Work instruction: The answer is to be the lines below that lie between the line holding "This screenshot has height=424, width=794." and the line holding "the three-dot view", inclusive, transcribed exactly and free of pictures.

====== Data supplied

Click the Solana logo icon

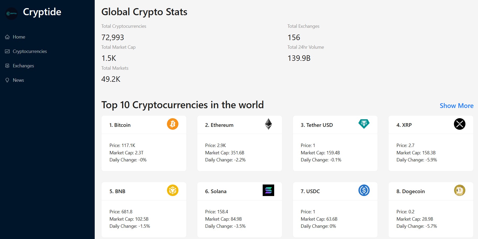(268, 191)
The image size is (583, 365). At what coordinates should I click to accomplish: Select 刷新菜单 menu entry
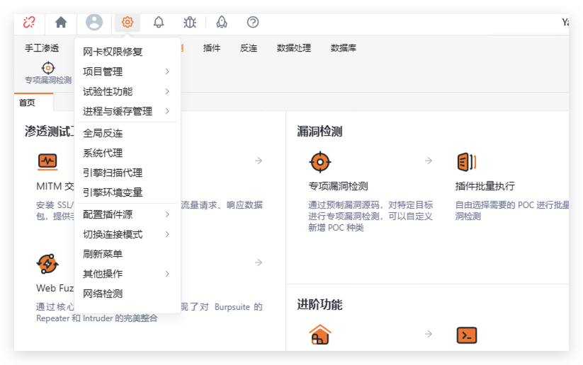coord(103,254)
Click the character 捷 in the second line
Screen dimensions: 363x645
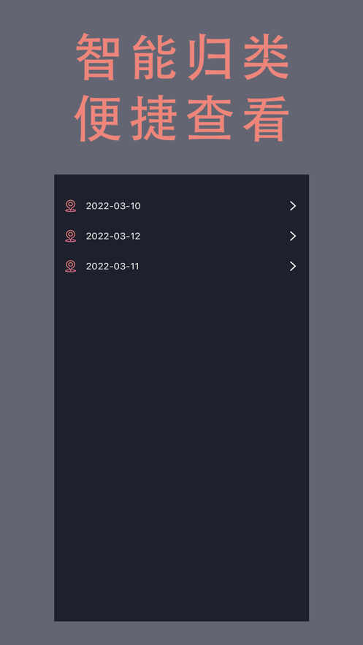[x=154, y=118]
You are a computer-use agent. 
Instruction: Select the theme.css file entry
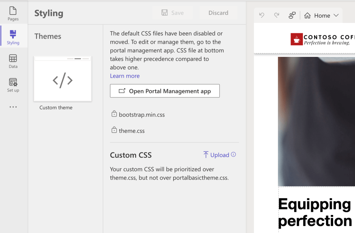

============
====== Data supplied

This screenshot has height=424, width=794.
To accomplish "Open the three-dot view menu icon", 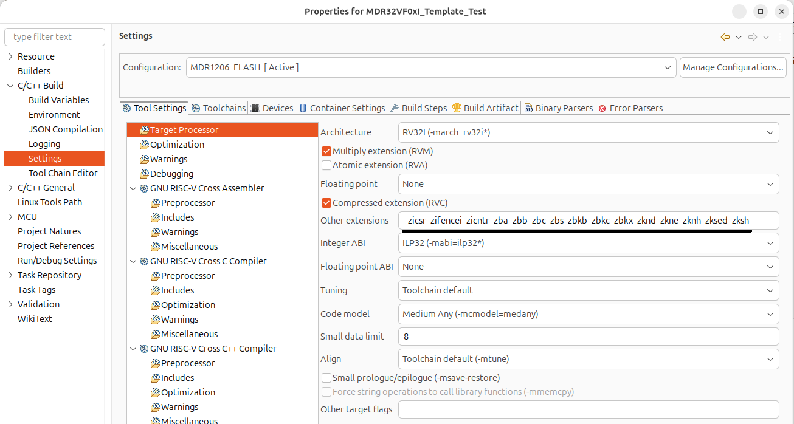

============
====== Data supplied

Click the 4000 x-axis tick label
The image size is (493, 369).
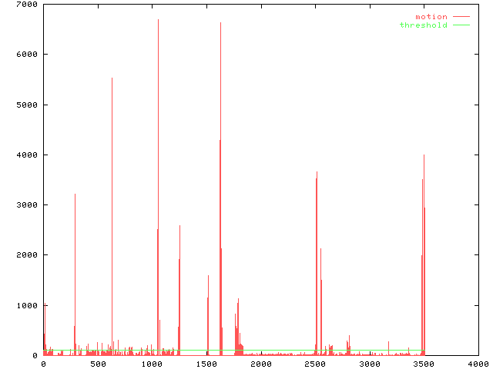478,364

============

Problem solution:
This screenshot has height=424, width=794.
To accomplish "Open the three-dot view menu icon", 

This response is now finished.